While Woodard loves studying bees, her research comes with a cost. Every time she's stung by a honeybee, she has an allergic reaction and must carry an EpiPen with her everywhere she goes.

She says this wasn't always the case, though. She used to get stung thousands of times, no problem.

"There’s a trend in immunology that if you get exposed to something a lot, and then you don’t get exposed at all, you tend to develop an allergy when you get stung again, when it comes to bee stings," she says.

"I got stung [by honeybees] many, many times in graduate school, and then I finished my Ph.D. and then wasn’t around honeybees and didn’t get stung for a while. And then I had one actually fly in a car while I was driving and sting me in the face -- and I had a reaction where I had to go to the hospital," she said.

Woodard's favorite bee? The bumblebee, hands-down.

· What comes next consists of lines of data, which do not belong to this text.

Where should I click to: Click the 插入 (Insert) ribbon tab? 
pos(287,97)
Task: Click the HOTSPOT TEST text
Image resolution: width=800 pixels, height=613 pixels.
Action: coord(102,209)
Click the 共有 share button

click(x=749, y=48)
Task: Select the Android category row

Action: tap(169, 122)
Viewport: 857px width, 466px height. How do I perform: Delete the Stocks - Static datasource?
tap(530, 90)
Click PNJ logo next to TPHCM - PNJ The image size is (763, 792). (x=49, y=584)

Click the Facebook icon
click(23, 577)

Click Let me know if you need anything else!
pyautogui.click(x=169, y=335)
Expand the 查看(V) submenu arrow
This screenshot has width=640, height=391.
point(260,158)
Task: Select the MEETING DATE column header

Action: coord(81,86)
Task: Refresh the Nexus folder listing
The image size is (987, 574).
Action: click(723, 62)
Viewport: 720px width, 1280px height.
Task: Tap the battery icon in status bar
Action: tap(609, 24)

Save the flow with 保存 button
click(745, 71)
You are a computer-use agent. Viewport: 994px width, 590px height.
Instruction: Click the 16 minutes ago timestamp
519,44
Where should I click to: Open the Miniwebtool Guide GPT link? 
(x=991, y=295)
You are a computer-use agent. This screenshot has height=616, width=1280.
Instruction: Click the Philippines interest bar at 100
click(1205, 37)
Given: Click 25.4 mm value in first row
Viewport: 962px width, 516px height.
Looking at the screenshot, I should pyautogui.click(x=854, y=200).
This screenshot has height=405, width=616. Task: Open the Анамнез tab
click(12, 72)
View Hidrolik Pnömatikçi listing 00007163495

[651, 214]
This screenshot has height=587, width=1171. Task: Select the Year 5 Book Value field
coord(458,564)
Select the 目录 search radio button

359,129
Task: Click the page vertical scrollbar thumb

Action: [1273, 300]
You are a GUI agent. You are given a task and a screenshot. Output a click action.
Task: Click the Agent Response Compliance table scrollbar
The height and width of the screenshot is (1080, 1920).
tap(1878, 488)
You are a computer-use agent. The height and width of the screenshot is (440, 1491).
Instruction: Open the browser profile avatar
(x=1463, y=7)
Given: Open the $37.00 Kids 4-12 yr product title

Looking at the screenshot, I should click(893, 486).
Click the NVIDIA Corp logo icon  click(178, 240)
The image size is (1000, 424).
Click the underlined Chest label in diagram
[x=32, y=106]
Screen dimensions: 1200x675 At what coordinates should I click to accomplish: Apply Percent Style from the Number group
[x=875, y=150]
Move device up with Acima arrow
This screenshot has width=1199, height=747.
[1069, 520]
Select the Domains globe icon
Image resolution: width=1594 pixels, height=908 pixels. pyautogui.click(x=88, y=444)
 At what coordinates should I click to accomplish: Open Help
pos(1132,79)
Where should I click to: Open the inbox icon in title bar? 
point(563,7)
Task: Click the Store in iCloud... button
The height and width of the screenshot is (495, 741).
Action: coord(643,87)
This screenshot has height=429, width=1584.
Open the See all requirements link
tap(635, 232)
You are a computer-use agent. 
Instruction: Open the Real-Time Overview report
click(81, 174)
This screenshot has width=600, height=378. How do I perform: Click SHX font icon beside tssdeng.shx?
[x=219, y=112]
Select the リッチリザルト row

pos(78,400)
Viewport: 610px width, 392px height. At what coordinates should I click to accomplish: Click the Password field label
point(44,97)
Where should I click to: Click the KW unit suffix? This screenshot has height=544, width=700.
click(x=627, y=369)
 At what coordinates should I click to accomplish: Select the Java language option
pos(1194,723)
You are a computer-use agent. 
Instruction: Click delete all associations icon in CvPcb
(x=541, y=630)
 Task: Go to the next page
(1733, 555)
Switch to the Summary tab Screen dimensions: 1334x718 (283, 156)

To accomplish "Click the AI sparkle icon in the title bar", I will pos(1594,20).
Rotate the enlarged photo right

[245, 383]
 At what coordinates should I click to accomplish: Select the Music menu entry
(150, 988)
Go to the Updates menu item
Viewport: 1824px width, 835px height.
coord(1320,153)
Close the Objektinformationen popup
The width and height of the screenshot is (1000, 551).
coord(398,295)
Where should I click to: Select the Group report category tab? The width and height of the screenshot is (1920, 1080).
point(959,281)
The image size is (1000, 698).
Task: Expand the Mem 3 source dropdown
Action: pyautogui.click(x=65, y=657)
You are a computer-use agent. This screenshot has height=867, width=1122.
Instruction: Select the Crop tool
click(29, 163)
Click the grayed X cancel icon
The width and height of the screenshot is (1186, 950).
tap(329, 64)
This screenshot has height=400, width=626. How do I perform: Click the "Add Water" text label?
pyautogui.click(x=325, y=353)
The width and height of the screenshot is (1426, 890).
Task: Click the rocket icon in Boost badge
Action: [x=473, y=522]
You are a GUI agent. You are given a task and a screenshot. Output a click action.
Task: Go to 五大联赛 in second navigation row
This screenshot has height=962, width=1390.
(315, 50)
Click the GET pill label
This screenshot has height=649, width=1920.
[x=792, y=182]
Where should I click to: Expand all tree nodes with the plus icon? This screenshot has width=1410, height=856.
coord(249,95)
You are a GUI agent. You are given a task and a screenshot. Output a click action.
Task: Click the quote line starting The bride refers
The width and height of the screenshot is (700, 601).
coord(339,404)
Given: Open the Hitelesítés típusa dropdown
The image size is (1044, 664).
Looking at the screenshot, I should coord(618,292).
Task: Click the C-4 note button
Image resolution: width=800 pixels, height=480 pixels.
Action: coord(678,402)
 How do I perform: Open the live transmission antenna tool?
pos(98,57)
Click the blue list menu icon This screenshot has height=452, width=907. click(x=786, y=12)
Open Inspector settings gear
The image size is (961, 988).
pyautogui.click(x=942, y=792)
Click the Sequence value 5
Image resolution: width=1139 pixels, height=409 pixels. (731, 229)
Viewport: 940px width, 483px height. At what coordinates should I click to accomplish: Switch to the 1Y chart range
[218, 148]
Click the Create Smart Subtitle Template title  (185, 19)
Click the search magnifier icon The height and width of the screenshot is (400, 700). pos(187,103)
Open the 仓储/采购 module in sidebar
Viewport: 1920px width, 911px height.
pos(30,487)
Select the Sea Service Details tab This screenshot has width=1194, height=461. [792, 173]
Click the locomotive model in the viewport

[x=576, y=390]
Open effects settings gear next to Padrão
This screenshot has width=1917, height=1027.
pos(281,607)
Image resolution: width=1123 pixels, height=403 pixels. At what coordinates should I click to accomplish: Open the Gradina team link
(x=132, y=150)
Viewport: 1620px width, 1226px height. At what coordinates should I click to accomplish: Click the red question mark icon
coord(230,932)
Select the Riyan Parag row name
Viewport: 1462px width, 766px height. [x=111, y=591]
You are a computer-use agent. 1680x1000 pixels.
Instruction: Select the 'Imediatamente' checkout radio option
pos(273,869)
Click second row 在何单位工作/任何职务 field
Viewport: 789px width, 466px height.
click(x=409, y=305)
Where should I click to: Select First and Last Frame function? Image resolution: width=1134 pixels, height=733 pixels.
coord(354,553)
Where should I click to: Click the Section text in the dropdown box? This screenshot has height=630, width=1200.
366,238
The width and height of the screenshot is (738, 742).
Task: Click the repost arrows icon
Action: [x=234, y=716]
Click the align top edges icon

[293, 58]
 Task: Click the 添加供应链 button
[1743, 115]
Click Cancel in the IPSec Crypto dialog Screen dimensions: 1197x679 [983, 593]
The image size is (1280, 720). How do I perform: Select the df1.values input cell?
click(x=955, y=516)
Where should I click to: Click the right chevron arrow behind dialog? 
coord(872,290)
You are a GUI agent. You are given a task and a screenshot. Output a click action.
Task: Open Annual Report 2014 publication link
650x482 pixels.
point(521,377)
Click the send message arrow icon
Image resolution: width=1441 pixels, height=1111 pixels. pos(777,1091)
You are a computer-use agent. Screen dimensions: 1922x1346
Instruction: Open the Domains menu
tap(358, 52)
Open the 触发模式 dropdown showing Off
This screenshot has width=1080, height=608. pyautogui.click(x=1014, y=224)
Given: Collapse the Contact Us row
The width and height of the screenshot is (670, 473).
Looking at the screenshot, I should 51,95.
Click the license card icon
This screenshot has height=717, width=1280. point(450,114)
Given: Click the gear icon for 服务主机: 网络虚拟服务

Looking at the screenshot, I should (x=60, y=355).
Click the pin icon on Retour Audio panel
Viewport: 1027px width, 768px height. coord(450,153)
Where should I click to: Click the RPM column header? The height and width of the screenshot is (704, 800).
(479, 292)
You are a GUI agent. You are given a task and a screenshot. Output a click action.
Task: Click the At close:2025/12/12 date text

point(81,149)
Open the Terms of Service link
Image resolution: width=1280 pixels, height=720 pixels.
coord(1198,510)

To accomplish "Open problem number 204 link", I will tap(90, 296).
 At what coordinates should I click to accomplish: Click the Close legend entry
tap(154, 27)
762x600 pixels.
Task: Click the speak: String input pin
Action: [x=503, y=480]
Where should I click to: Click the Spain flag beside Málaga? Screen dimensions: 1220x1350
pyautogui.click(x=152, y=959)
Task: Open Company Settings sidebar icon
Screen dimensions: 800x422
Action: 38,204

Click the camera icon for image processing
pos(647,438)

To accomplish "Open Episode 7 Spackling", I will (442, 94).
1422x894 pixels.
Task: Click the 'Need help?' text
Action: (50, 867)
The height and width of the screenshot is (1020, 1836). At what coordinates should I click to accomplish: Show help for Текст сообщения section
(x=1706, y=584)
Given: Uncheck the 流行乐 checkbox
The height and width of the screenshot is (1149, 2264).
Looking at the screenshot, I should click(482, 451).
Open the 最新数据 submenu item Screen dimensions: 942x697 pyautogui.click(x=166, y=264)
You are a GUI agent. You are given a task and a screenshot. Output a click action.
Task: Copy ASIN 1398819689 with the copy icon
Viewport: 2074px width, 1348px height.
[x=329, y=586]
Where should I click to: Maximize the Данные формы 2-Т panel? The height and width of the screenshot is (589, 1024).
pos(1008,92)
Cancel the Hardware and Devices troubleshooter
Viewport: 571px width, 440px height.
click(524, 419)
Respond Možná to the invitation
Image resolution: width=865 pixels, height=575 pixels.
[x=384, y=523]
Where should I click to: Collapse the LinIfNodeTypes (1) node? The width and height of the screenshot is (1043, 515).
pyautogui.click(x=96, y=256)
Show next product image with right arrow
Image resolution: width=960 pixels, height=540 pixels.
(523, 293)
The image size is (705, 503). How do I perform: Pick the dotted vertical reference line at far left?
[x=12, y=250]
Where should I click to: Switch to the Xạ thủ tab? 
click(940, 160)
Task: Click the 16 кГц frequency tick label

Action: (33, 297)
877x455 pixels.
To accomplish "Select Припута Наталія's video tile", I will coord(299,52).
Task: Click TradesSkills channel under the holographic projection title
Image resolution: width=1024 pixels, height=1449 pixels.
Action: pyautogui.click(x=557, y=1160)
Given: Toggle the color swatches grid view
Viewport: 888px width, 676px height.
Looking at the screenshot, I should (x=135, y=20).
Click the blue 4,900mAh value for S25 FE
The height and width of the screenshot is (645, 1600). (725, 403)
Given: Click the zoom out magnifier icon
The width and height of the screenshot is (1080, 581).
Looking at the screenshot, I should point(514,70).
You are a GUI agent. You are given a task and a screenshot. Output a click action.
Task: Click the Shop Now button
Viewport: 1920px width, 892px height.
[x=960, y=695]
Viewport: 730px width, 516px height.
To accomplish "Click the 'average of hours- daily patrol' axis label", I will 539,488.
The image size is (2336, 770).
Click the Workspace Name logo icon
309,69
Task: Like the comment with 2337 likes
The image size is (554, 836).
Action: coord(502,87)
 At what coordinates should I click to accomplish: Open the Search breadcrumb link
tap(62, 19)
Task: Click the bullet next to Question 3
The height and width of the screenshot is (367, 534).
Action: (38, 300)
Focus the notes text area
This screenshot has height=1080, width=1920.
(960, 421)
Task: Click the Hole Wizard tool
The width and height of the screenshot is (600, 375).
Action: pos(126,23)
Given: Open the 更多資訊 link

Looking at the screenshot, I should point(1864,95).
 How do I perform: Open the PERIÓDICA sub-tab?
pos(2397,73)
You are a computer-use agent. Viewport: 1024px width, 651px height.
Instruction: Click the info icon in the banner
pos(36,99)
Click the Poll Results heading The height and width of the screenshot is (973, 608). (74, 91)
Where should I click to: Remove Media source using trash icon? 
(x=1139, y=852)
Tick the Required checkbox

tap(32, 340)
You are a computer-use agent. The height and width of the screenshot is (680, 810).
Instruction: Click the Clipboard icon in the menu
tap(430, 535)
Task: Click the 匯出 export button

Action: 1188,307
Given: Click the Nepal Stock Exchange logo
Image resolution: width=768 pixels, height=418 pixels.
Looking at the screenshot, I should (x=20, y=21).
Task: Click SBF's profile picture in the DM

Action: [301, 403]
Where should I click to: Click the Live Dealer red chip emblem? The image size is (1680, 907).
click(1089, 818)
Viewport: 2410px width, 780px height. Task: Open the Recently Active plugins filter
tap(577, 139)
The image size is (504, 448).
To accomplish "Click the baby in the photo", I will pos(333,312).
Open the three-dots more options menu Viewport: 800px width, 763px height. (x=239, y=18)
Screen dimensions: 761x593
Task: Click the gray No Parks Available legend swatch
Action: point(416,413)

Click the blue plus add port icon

Aside from studying how they are social, she says there are many reasons to love the good old bumblebee.

“They tend to forage when it’s cold and rainy out; they live in places like the Arctic. And then there’s just something aesthetically pleasing about them. They’re just chunky and very fuzzy.”

Male bumblebees don’t sting, so Woodard says it’s a good trick for a bee biologist to find one and hold him. But unless you know what a male bumblebee looks like, don’t try this at home or in the garden.